-- AVAILABLE DATA follows --

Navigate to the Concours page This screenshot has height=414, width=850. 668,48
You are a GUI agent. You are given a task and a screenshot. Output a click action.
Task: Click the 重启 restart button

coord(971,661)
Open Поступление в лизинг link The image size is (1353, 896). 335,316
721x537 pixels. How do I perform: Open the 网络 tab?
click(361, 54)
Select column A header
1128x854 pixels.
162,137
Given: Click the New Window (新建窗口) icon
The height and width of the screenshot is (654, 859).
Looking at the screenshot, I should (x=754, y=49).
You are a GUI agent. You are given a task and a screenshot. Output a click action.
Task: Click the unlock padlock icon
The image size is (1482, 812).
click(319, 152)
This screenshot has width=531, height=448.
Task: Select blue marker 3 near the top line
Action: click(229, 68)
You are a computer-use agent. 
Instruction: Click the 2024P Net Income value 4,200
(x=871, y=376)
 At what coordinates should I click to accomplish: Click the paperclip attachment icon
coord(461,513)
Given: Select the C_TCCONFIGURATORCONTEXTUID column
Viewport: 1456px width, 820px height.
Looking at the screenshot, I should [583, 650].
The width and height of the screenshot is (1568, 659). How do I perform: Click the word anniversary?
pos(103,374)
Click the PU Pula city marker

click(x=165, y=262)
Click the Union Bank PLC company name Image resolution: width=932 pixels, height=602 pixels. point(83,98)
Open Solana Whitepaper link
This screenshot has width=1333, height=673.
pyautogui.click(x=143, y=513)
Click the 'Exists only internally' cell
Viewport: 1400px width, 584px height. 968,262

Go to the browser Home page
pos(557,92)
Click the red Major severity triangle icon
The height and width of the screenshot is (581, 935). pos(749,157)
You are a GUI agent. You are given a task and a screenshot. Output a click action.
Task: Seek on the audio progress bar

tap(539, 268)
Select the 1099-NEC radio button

-- AVAILABLE DATA concluded --

__REQUIRED ACTION__.
Which lines should be output? Exactly those from the first line of the data through the line containing "Given: Click the New Window (新建窗口) icon", inclusive.

__SOLUTION__.
Navigate to the Concours page This screenshot has height=414, width=850. 668,48
You are a GUI agent. You are given a task and a screenshot. Output a click action.
Task: Click the 重启 restart button

coord(971,661)
Open Поступление в лизинг link The image size is (1353, 896). 335,316
721x537 pixels. How do I perform: Open the 网络 tab?
click(361, 54)
Select column A header
1128x854 pixels.
162,137
Given: Click the New Window (新建窗口) icon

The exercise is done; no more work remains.